I think it is appreciated in some circles, particularly people who do programming as a means to something else (eg science research stuff). In my experience looking and playing with it tho (including diving in a bit), it just seems like a lot of complicated code for fancy repl work. Too much tight integration with their way of doing it. Personally, I was extremely interested in making ipython tie in deep with vim, but even the api provided was too complicated for the functionality it provided, given I was using outside the expected ways.
IPython has seen quite a large refactoring in the last couple of years, and now there is a popular vim-ipython integration: https://github.com/ivanov/vim-ipython
Thanks for mentioning this! I read this bit on the project page:
The big change from previous versions of ipy.vim is that it no longer requires the old brittle ipy_vimserver.py instantiation, and since it uses just vim and python, it is platform independent (i.e. works even on windows, unlike the previous nix only solution). The requirements are IPython 0.11+ with zeromq capabilities, vim compiled with +python.
And had a moment of panic.
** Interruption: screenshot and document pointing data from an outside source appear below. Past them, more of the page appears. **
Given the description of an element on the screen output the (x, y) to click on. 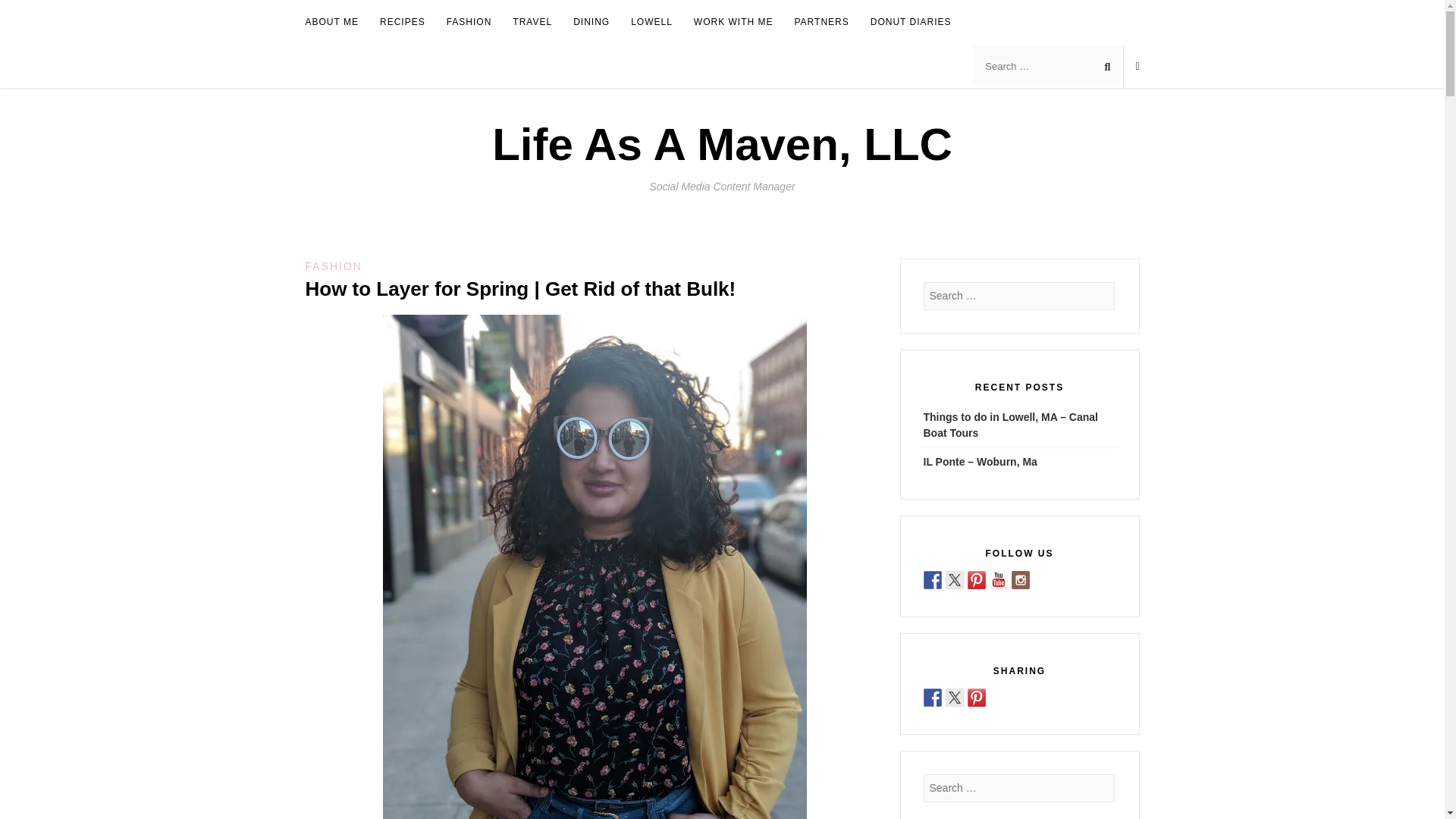
RECIPES (402, 22)
Life As A Maven, LLC (722, 143)
LOWELL (651, 22)
FASHION (332, 265)
Follow us on Twitter (953, 579)
FASHION (469, 22)
Search (26, 12)
Our board on Pinterest (976, 579)
WORK WITH ME (733, 22)
Follow us on Facebook (932, 579)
As the guy who wrote ipy_vimserver.py (the playing mentioned in my previous post) I am both glad that this awesome project ivanov wrote evolved from it, and horrified that people were using it :). (particularly after searching for ipy_vimserver on google, and finding a lot of issues people were having...)
ipython provides more features but requires significantly more magic to do so which can have unintended side-effects e.g. by triggering stuff through introspection that the user didn't intend to trigger.
Actually you don't even have to do that - just alias "python" for "bpython" and bpython automagically instantiates the actual python if it is passed arguments, i.e. "bpython foo.py" is essentially the same as "python foo.py" - this feature was implemented for this reason, so you could just make an alias.